Data rows:
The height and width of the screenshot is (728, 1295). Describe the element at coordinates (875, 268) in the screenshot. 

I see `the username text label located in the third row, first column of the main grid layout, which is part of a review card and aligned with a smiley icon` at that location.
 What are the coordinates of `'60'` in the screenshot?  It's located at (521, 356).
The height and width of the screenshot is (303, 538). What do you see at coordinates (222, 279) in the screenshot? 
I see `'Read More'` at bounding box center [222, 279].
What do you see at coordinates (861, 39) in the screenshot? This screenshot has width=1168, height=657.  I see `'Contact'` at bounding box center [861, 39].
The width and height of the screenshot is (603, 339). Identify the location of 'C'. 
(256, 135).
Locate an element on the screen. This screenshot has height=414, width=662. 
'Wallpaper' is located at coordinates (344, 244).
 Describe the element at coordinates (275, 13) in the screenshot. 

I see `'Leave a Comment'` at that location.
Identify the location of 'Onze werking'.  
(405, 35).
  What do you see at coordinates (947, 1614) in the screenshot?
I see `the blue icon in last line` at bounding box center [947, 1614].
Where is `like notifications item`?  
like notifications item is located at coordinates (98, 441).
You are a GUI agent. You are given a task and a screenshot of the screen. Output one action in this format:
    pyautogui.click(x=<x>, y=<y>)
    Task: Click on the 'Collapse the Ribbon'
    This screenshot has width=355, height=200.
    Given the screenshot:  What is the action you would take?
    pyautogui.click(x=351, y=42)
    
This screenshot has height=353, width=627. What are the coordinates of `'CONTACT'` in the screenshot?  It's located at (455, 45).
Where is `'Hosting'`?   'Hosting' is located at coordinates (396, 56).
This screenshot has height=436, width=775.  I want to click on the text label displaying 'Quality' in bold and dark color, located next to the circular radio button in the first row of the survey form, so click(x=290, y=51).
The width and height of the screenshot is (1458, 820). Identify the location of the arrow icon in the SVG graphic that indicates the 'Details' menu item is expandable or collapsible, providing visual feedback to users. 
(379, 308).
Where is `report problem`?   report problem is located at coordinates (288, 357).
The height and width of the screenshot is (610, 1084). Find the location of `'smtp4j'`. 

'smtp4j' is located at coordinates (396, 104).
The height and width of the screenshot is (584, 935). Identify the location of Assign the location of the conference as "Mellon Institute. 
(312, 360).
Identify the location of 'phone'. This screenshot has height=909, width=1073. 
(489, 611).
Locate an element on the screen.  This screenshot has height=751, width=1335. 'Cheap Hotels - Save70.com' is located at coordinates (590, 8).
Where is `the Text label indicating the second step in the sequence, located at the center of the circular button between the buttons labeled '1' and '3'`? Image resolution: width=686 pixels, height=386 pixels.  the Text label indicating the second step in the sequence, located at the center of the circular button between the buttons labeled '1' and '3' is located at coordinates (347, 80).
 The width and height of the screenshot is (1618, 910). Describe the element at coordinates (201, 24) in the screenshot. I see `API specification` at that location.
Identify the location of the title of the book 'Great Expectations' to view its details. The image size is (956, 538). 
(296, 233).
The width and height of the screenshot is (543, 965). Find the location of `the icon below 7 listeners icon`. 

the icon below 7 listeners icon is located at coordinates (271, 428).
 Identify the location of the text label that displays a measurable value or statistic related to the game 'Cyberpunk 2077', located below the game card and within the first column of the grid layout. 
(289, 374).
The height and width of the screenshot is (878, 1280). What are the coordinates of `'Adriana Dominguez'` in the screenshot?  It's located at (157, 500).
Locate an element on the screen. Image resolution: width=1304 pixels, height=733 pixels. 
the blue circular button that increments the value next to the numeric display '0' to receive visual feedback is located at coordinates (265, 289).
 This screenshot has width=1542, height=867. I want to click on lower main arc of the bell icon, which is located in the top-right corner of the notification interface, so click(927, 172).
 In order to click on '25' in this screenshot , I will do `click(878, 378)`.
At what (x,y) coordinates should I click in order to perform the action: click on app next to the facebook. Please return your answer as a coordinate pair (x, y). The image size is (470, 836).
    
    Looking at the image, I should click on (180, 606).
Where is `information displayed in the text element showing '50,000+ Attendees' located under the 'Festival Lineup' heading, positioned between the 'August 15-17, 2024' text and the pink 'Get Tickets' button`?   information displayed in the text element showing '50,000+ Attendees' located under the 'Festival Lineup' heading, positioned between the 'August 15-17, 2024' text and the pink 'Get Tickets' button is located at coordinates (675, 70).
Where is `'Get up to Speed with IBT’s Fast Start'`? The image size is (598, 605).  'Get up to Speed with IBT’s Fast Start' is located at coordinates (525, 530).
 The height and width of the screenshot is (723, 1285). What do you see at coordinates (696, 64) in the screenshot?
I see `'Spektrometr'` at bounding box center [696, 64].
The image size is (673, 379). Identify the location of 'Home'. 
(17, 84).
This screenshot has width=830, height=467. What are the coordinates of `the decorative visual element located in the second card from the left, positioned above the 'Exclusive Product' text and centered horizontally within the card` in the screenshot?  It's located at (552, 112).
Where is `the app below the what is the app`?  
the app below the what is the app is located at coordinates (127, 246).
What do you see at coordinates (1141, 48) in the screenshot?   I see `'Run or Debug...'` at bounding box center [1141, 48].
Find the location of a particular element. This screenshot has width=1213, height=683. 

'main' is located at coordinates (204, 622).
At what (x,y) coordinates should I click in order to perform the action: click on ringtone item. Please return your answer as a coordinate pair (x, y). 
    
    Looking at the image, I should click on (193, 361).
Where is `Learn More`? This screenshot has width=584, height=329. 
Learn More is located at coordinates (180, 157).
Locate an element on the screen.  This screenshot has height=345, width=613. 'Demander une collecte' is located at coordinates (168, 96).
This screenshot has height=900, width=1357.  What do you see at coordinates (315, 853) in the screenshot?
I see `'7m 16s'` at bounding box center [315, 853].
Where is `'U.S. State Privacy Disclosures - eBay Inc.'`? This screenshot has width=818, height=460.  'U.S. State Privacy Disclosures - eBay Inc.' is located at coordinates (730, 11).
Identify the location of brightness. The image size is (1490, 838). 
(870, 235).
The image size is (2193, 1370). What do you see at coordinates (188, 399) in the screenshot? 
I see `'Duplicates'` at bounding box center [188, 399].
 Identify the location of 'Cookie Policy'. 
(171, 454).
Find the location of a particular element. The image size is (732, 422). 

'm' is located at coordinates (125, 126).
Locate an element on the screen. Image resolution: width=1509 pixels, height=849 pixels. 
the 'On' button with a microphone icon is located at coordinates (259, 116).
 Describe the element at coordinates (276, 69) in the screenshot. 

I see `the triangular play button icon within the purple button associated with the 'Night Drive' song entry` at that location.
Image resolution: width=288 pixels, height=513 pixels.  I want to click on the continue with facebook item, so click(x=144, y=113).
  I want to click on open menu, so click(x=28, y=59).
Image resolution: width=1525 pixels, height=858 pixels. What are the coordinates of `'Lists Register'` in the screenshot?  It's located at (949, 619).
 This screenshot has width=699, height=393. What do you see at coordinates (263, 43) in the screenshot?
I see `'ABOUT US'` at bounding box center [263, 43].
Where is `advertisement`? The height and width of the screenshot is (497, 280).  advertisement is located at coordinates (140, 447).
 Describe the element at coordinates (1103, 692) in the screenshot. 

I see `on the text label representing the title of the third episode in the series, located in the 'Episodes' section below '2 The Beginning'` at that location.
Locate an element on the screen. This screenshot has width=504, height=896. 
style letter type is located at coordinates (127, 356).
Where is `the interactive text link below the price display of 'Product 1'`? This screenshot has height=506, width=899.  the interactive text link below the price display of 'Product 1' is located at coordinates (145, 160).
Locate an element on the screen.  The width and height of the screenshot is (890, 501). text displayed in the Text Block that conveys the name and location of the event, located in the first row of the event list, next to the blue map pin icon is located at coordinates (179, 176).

Your objective: Rewrite all the records above as a numbered list, leaving out any blank lines.

Result:
1. The height and width of the screenshot is (728, 1295). Describe the element at coordinates (875, 268) in the screenshot. 
2. I see `the username text label located in the third row, first column of the main grid layout, which is part of a review card and aligned with a smiley icon` at that location.
3.  What are the coordinates of `'60'` in the screenshot?  It's located at (521, 356).
4. The height and width of the screenshot is (303, 538). What do you see at coordinates (222, 279) in the screenshot? 
5. I see `'Read More'` at bounding box center [222, 279].
6. What do you see at coordinates (861, 39) in the screenshot? This screenshot has width=1168, height=657.  I see `'Contact'` at bounding box center [861, 39].
7. The width and height of the screenshot is (603, 339). Identify the location of 'C'. 
8. (256, 135).
9. Locate an element on the screen. This screenshot has height=414, width=662. 
10. 'Wallpaper' is located at coordinates (344, 244).
11.  Describe the element at coordinates (275, 13) in the screenshot. 
12. I see `'Leave a Comment'` at that location.
13. Identify the location of 'Onze werking'.  
14. (405, 35).
15.   What do you see at coordinates (947, 1614) in the screenshot?
16. I see `the blue icon in last line` at bounding box center [947, 1614].
17. Where is `like notifications item`?  
18. like notifications item is located at coordinates (98, 441).
19. You are a GUI agent. You are given a task and a screenshot of the screen. Output one action in this format:
20.     pyautogui.click(x=<x>, y=<y>)
21.     Task: Click on the 'Collapse the Ribbon'
22.     This screenshot has width=355, height=200.
23.     Given the screenshot:  What is the action you would take?
24.     pyautogui.click(x=351, y=42)
25. This screenshot has height=353, width=627. What are the coordinates of `'CONTACT'` in the screenshot?  It's located at (455, 45).
26. Where is `'Hosting'`?   'Hosting' is located at coordinates (396, 56).
27. This screenshot has height=436, width=775.  I want to click on the text label displaying 'Quality' in bold and dark color, located next to the circular radio button in the first row of the survey form, so click(x=290, y=51).
28. The width and height of the screenshot is (1458, 820). Identify the location of the arrow icon in the SVG graphic that indicates the 'Details' menu item is expandable or collapsible, providing visual feedback to users. 
29. (379, 308).
30. Where is `report problem`?   report problem is located at coordinates (288, 357).
31. The height and width of the screenshot is (610, 1084). Find the location of `'smtp4j'`. 
32. 'smtp4j' is located at coordinates (396, 104).
33. The height and width of the screenshot is (584, 935). Identify the location of Assign the location of the conference as "Mellon Institute. 
34. (312, 360).
35. Identify the location of 'phone'. This screenshot has height=909, width=1073. 
36. (489, 611).
37. Locate an element on the screen.  This screenshot has height=751, width=1335. 'Cheap Hotels - Save70.com' is located at coordinates (590, 8).
38. Where is `the Text label indicating the second step in the sequence, located at the center of the circular button between the buttons labeled '1' and '3'`? Image resolution: width=686 pixels, height=386 pixels.  the Text label indicating the second step in the sequence, located at the center of the circular button between the buttons labeled '1' and '3' is located at coordinates (347, 80).
39.  The width and height of the screenshot is (1618, 910). Describe the element at coordinates (201, 24) in the screenshot. I see `API specification` at that location.
40. Identify the location of the title of the book 'Great Expectations' to view its details. The image size is (956, 538). 
41. (296, 233).
42. The width and height of the screenshot is (543, 965). Find the location of `the icon below 7 listeners icon`. 
43. the icon below 7 listeners icon is located at coordinates (271, 428).
44.  Identify the location of the text label that displays a measurable value or statistic related to the game 'Cyberpunk 2077', located below the game card and within the first column of the grid layout. 
45. (289, 374).
46. The height and width of the screenshot is (878, 1280). What are the coordinates of `'Adriana Dominguez'` in the screenshot?  It's located at (157, 500).
47. Locate an element on the screen. Image resolution: width=1304 pixels, height=733 pixels. 
48. the blue circular button that increments the value next to the numeric display '0' to receive visual feedback is located at coordinates (265, 289).
49.  This screenshot has width=1542, height=867. I want to click on lower main arc of the bell icon, which is located in the top-right corner of the notification interface, so click(927, 172).
50.  In order to click on '25' in this screenshot , I will do `click(878, 378)`.
51. At what (x,y) coordinates should I click in order to perform the action: click on app next to the facebook. Please return your answer as a coordinate pair (x, y). The image size is (470, 836).
52.     Looking at the image, I should click on (180, 606).
53. Where is `information displayed in the text element showing '50,000+ Attendees' located under the 'Festival Lineup' heading, positioned between the 'August 15-17, 2024' text and the pink 'Get Tickets' button`?   information displayed in the text element showing '50,000+ Attendees' located under the 'Festival Lineup' heading, positioned between the 'August 15-17, 2024' text and the pink 'Get Tickets' button is located at coordinates (675, 70).
54. Where is `'Get up to Speed with IBT’s Fast Start'`? The image size is (598, 605).  'Get up to Speed with IBT’s Fast Start' is located at coordinates (525, 530).
55.  The height and width of the screenshot is (723, 1285). What do you see at coordinates (696, 64) in the screenshot?
56. I see `'Spektrometr'` at bounding box center [696, 64].
57. The image size is (673, 379). Identify the location of 'Home'. 
58. (17, 84).
59. This screenshot has width=830, height=467. What are the coordinates of `the decorative visual element located in the second card from the left, positioned above the 'Exclusive Product' text and centered horizontally within the card` in the screenshot?  It's located at (552, 112).
60. Where is `the app below the what is the app`?  
61. the app below the what is the app is located at coordinates (127, 246).
62. What do you see at coordinates (1141, 48) in the screenshot?   I see `'Run or Debug...'` at bounding box center [1141, 48].
63. Find the location of a particular element. This screenshot has width=1213, height=683. 
64. 'main' is located at coordinates (204, 622).
65. At what (x,y) coordinates should I click in order to perform the action: click on ringtone item. Please return your answer as a coordinate pair (x, y). 
66.     Looking at the image, I should click on (193, 361).
67. Where is `Learn More`? This screenshot has width=584, height=329. 
68. Learn More is located at coordinates (180, 157).
69. Locate an element on the screen.  This screenshot has height=345, width=613. 'Demander une collecte' is located at coordinates (168, 96).
70. This screenshot has height=900, width=1357.  What do you see at coordinates (315, 853) in the screenshot?
71. I see `'7m 16s'` at bounding box center [315, 853].
72. Where is `'U.S. State Privacy Disclosures - eBay Inc.'`? This screenshot has width=818, height=460.  'U.S. State Privacy Disclosures - eBay Inc.' is located at coordinates (730, 11).
73. Identify the location of brightness. The image size is (1490, 838). 
74. (870, 235).
75. The image size is (2193, 1370). What do you see at coordinates (188, 399) in the screenshot? 
76. I see `'Duplicates'` at bounding box center [188, 399].
77.  Identify the location of 'Cookie Policy'. 
78. (171, 454).
79. Find the location of a particular element. The image size is (732, 422). 
80. 'm' is located at coordinates (125, 126).
81. Locate an element on the screen. Image resolution: width=1509 pixels, height=849 pixels. 
82. the 'On' button with a microphone icon is located at coordinates (259, 116).
83.  Describe the element at coordinates (276, 69) in the screenshot. 
84. I see `the triangular play button icon within the purple button associated with the 'Night Drive' song entry` at that location.
85. Image resolution: width=288 pixels, height=513 pixels.  I want to click on the continue with facebook item, so click(x=144, y=113).
86.   I want to click on open menu, so click(x=28, y=59).
87. Image resolution: width=1525 pixels, height=858 pixels. What are the coordinates of `'Lists Register'` in the screenshot?  It's located at (949, 619).
88.  This screenshot has width=699, height=393. What do you see at coordinates (263, 43) in the screenshot?
89. I see `'ABOUT US'` at bounding box center [263, 43].
90. Where is `advertisement`? The height and width of the screenshot is (497, 280).  advertisement is located at coordinates (140, 447).
91.  Describe the element at coordinates (1103, 692) in the screenshot. 
92. I see `on the text label representing the title of the third episode in the series, located in the 'Episodes' section below '2 The Beginning'` at that location.
93. Locate an element on the screen. This screenshot has width=504, height=896. 
94. style letter type is located at coordinates (127, 356).
95. Where is `the interactive text link below the price display of 'Product 1'`? This screenshot has height=506, width=899.  the interactive text link below the price display of 'Product 1' is located at coordinates (145, 160).
96. Locate an element on the screen.  The width and height of the screenshot is (890, 501). text displayed in the Text Block that conveys the name and location of the event, located in the first row of the event list, next to the blue map pin icon is located at coordinates (179, 176).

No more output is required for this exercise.